What is needed
Using the records below, write out again exactly the lines that begin at the line containing "The width and height of the screenshot is (672, 501)." and end at the line containing "Task: Sort by Adresă column arrows", and no other lines.

Given data
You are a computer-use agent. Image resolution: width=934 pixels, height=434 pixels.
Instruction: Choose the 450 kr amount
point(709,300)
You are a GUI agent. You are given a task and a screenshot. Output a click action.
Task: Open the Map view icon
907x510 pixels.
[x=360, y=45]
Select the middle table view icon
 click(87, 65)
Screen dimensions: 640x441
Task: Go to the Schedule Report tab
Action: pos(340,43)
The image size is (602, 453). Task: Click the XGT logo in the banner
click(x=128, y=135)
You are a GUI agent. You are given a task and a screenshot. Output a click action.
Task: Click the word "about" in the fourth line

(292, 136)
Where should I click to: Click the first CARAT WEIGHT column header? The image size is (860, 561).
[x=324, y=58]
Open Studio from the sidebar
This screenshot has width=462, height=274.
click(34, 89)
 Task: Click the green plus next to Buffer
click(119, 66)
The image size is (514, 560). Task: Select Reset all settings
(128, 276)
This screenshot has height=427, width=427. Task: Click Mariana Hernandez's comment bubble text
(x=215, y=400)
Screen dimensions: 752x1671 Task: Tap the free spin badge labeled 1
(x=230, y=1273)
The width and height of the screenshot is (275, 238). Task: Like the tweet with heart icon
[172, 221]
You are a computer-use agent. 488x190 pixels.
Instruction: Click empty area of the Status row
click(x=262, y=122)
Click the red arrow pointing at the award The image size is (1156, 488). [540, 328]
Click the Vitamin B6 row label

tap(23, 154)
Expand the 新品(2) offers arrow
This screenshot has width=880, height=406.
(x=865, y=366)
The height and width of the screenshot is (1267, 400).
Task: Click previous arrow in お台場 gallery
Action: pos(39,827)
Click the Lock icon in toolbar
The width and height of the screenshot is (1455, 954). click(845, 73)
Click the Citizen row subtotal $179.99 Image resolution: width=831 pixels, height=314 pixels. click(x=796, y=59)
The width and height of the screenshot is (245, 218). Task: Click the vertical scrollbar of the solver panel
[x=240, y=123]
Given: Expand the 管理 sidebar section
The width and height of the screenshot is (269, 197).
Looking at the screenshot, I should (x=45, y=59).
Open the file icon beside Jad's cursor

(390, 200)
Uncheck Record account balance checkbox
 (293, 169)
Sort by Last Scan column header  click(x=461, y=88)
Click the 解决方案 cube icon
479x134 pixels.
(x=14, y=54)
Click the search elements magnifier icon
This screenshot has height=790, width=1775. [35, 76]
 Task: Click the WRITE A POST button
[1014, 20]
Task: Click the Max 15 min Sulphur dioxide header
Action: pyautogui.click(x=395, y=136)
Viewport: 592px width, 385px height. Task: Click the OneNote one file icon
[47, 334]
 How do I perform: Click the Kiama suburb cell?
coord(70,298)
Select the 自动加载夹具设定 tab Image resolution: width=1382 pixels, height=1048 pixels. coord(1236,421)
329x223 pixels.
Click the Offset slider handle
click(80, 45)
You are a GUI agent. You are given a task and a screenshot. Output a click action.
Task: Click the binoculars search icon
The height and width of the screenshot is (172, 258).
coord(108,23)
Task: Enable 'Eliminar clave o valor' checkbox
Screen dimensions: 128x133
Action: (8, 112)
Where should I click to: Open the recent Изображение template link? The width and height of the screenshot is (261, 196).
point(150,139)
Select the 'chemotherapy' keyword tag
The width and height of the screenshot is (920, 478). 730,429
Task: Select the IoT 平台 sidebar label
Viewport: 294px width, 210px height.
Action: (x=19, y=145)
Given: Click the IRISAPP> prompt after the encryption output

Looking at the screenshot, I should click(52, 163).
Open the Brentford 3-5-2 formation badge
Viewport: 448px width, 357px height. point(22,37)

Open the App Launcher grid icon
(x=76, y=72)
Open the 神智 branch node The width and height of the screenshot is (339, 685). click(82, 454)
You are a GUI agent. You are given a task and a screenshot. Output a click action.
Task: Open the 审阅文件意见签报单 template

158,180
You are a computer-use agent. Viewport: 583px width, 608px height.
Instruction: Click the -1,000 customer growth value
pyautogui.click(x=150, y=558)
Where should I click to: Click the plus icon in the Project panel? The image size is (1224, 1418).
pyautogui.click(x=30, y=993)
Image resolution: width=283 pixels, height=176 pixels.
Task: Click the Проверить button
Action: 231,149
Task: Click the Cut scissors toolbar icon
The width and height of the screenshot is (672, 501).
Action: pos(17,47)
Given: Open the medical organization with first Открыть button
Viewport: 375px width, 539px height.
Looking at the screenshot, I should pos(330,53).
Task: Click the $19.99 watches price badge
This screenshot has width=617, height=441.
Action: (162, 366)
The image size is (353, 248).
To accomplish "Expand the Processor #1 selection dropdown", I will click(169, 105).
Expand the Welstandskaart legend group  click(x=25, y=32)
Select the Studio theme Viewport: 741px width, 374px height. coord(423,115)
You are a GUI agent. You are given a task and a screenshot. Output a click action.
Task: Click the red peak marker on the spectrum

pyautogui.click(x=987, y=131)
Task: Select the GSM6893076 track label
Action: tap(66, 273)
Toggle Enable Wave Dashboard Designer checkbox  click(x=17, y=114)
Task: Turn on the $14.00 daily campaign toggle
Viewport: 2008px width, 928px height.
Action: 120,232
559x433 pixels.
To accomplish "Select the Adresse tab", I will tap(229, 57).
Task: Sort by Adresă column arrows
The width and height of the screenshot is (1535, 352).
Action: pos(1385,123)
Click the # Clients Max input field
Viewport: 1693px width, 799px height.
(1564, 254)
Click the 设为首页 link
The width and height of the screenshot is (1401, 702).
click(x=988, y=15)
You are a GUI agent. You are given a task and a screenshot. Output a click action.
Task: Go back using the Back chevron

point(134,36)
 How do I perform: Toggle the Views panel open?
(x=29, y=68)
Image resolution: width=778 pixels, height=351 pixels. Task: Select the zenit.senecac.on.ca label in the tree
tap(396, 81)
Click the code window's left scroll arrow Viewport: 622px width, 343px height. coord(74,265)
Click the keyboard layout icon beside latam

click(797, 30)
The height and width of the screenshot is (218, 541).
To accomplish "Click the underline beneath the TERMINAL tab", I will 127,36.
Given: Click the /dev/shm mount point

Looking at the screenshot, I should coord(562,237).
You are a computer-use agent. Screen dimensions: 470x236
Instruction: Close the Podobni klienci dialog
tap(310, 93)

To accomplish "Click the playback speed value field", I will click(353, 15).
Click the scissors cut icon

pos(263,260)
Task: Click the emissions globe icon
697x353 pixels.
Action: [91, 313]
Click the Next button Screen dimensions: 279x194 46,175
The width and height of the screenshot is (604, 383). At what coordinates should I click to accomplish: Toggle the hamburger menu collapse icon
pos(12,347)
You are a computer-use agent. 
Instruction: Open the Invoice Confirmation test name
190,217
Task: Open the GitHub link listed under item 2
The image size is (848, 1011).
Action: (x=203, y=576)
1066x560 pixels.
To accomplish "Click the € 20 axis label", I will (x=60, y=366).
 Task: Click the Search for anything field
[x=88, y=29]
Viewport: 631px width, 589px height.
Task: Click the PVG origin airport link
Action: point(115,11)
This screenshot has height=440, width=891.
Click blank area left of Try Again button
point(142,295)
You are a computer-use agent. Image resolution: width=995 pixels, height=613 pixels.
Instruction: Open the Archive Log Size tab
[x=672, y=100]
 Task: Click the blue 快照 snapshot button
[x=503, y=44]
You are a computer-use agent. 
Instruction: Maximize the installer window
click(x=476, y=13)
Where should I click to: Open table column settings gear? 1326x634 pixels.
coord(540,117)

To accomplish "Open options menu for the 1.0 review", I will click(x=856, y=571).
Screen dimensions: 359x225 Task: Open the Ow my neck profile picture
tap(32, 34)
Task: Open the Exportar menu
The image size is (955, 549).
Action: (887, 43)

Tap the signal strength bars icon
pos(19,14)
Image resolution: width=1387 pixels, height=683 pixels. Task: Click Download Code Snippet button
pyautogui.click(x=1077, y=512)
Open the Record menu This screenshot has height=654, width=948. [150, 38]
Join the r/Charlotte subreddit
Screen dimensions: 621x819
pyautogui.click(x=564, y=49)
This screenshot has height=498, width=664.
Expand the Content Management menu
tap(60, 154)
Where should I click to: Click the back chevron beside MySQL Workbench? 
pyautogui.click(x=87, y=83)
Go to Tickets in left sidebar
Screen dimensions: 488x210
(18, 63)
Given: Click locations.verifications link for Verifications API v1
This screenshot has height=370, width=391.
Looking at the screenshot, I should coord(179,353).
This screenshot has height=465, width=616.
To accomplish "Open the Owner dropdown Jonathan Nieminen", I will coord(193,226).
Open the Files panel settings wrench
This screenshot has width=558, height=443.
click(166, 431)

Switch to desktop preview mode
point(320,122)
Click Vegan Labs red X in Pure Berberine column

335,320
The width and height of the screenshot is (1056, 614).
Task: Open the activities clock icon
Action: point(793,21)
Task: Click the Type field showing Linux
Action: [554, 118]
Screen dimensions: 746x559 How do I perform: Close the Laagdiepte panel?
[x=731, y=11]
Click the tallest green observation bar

Reply
The width and height of the screenshot is (672, 501).
Action: pos(17,47)
Given: Open the medical organization with first Открыть button
Viewport: 375px width, 539px height.
Looking at the screenshot, I should pos(330,53).
Task: Click the $19.99 watches price badge
This screenshot has width=617, height=441.
Action: (162, 366)
The image size is (353, 248).
To accomplish "Expand the Processor #1 selection dropdown", I will click(169, 105).
Expand the Welstandskaart legend group  click(x=25, y=32)
Select the Studio theme Viewport: 741px width, 374px height. coord(423,115)
You are a GUI agent. You are given a task and a screenshot. Output a click action.
Task: Click the red peak marker on the spectrum

pyautogui.click(x=987, y=131)
Task: Select the GSM6893076 track label
Action: tap(66, 273)
Toggle Enable Wave Dashboard Designer checkbox  click(x=17, y=114)
Task: Turn on the $14.00 daily campaign toggle
Viewport: 2008px width, 928px height.
Action: 120,232
559x433 pixels.
To accomplish "Select the Adresse tab", I will tap(229, 57).
Task: Sort by Adresă column arrows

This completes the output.